Intelligent personal assistants interact with users through voice interactions and a voice user interface (UI). Voice UI’s, traditionally integrated into hardware devices such as smartphones and tablets like Apple’s “Siri” and Android’s “OK Google”, have now been integrated into a standalone speaker device such as the Amazon Echo or Google Home.
Digital personal assistants allow hands-free interaction through simplistic and convenient voice control. Users are able to carry out a number of actions that would typically involve turning to a smartphone or tablet to complete; finding weather updates, playing Spotify music, finding news headlines, ordering an Uber taxi or a takeaway, to name a few.
Amazon’s Alexa has been in the limelight with early adopters and exponentially growing sales. Just two years after its release, it has established a solid position in the market. Alexa can be accessed from several devices, the most reputable and accessible being the Amazon Echo and Amazon Echo Dot speakers. Once set up and connected to your smartphone or tablet, Alexa provides a set of built-in voice-driven applications, referred to as ‘skills’.
Apart from Amazon’s reputation for aggressive marketing strategies, the demand for Alexa in the market is perhaps driven by the widely accessible open source development kit which enables a skill to be built. Amazon has created a publicly available Alexa Skills Kit, which enables anyone to build a custom skill, aided by Amazon’s custom API kits, web services and hosting solutions. Amazon’s Alexa now has more than 10,000 skills created by third parties available in the Amazon skills store, compared to only 135 from Q1 2016 (statista.com).
The most common skills are Custom Skills (or custom interaction models), which handle most types of requests, such as fetching information from a web service to get the weather update, or interacting with a web service to order a pizza.
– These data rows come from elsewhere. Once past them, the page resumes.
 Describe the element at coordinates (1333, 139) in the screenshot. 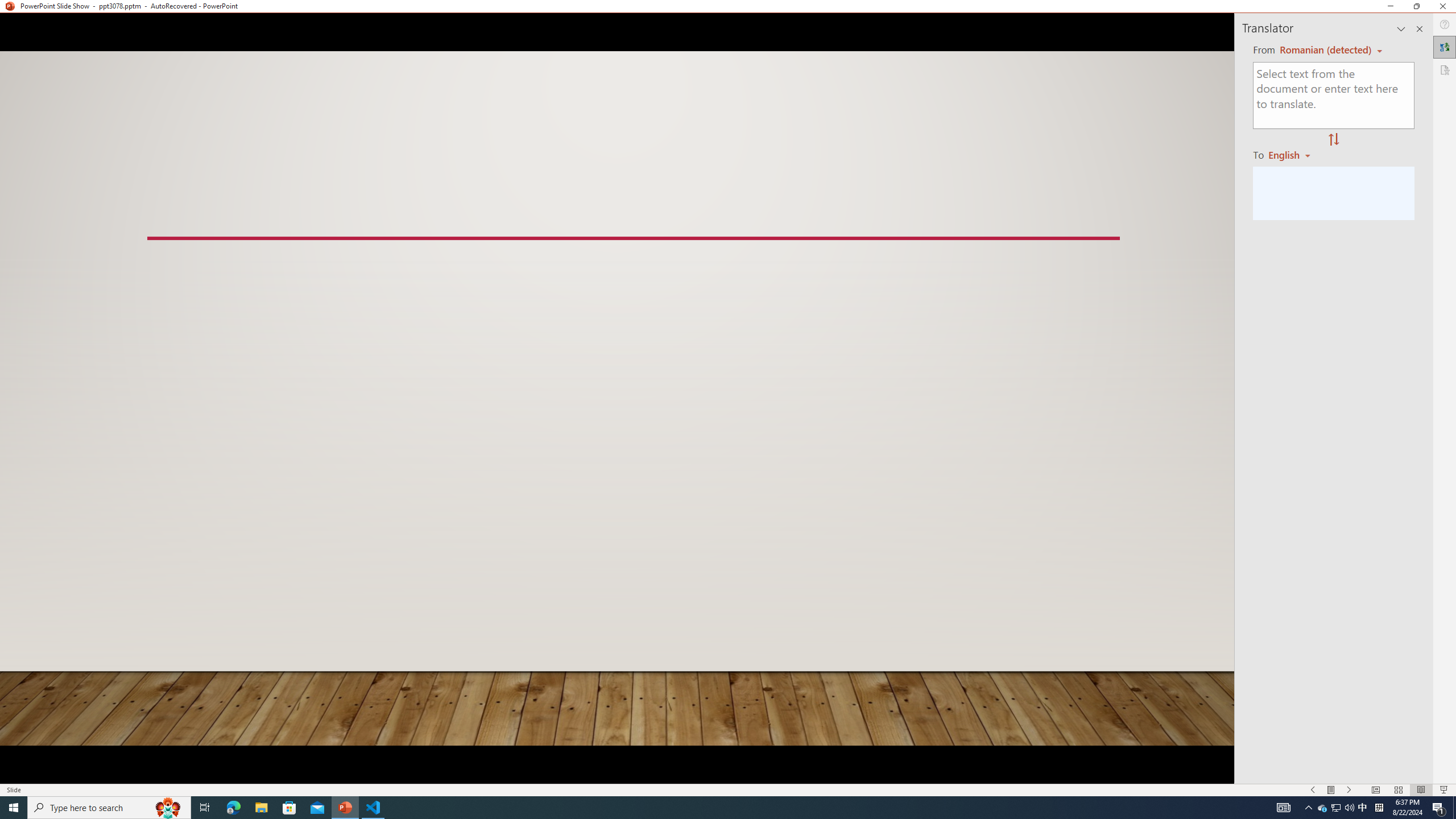

I see `'Swap "from" and "to" languages.'` at that location.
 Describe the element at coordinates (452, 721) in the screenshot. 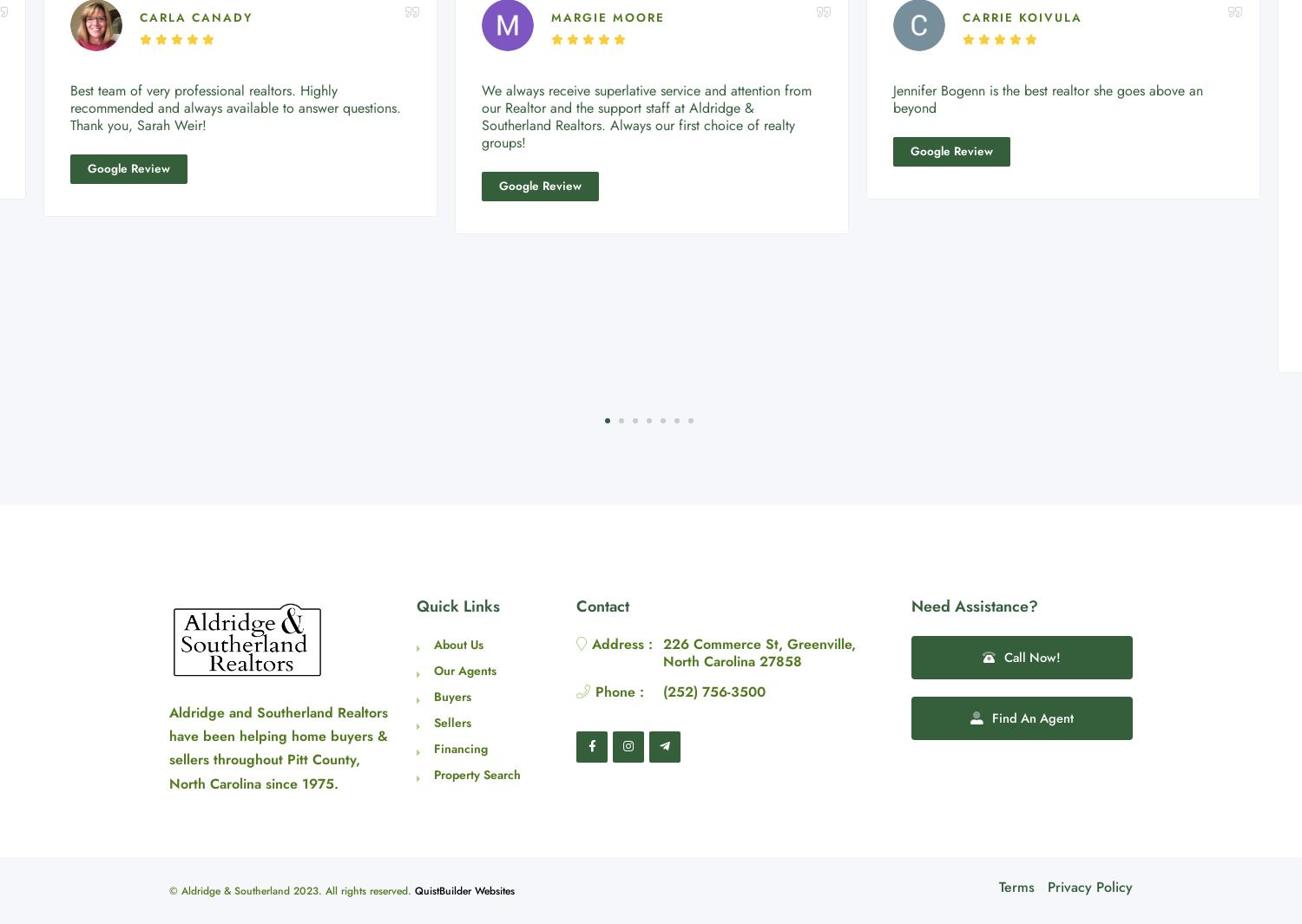

I see `'Sellers'` at that location.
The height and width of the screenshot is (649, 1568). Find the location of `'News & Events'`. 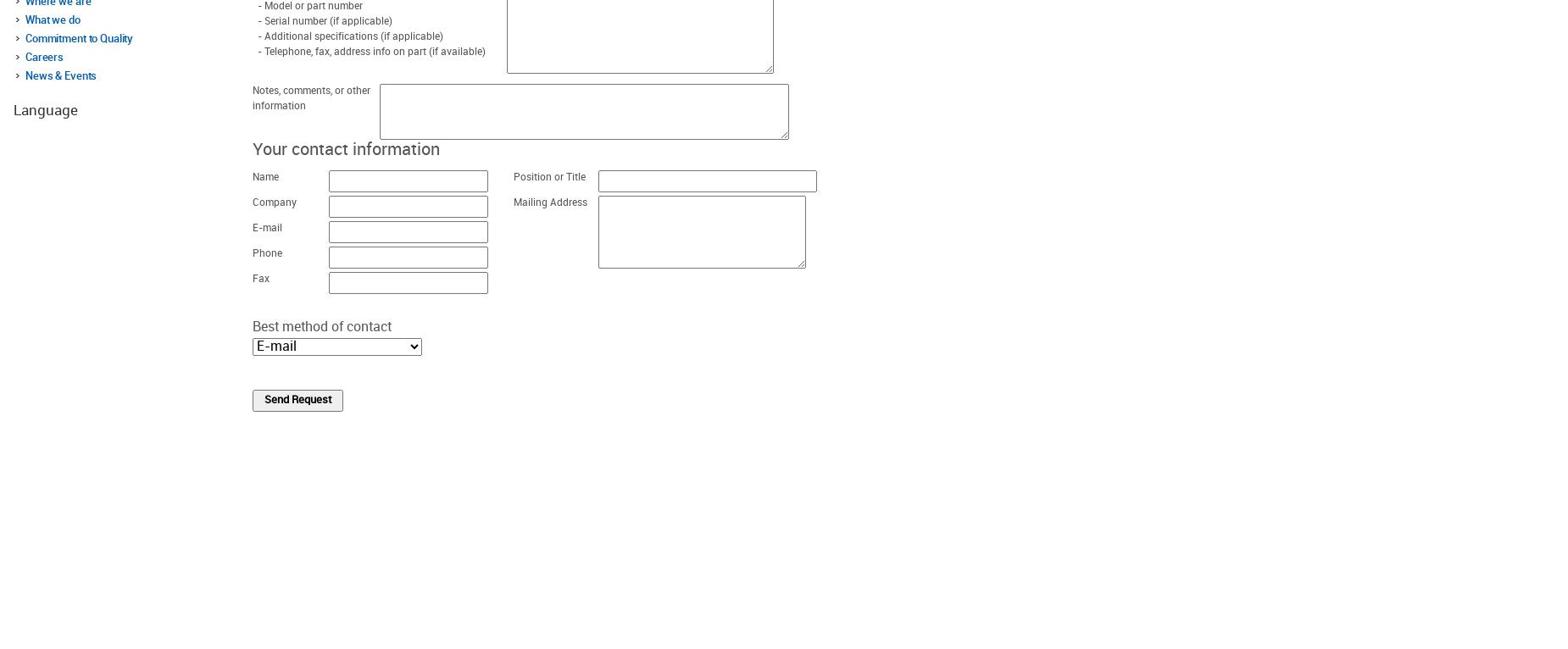

'News & Events' is located at coordinates (59, 75).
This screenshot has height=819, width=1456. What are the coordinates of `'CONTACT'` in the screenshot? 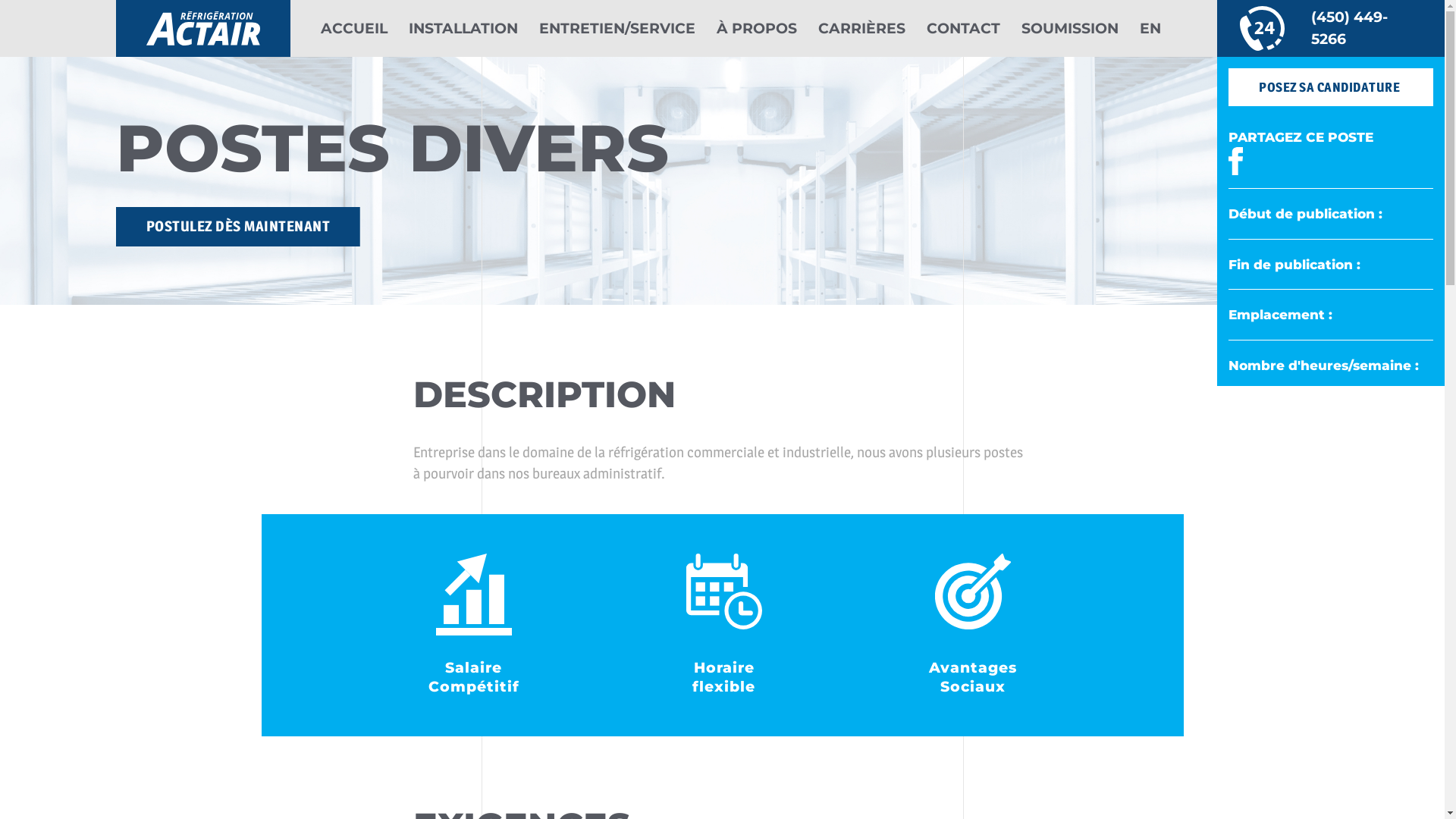 It's located at (962, 28).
A Custom Skill is made up of a set of intents, a set of utterances, an invocation name, a cloud based service and a configuration.
When creating a skill, the Alexa Skills Kit offers self-service APIs, tools and documentation to support building different types of skills, depending on your requirements. The first step in creating a skill is setting up an intent schema, which is a set of intents that represents actions that you can do with your skill, and these are the core functionality of the skill. From here, you create a set of utterances that specifies the words and phrases a user can say to invoke those intents, prompt an action and map them together. These intents and utterances define how a user will interact with the skill. To launch the skill on a user’s device, you need an invocation name that will prompt the skill to launch and initiate a conversation. The final component is a Home Card, which is the companion to the skill which a user accesses from their smartphone, tablet or computer. A Home Card can be a simple explanation of the skill, or act to enhance the voice interaction, for example displaying a text / image answer to the user on their device. The Home Card sits within the Alexa app or website on the user’s device.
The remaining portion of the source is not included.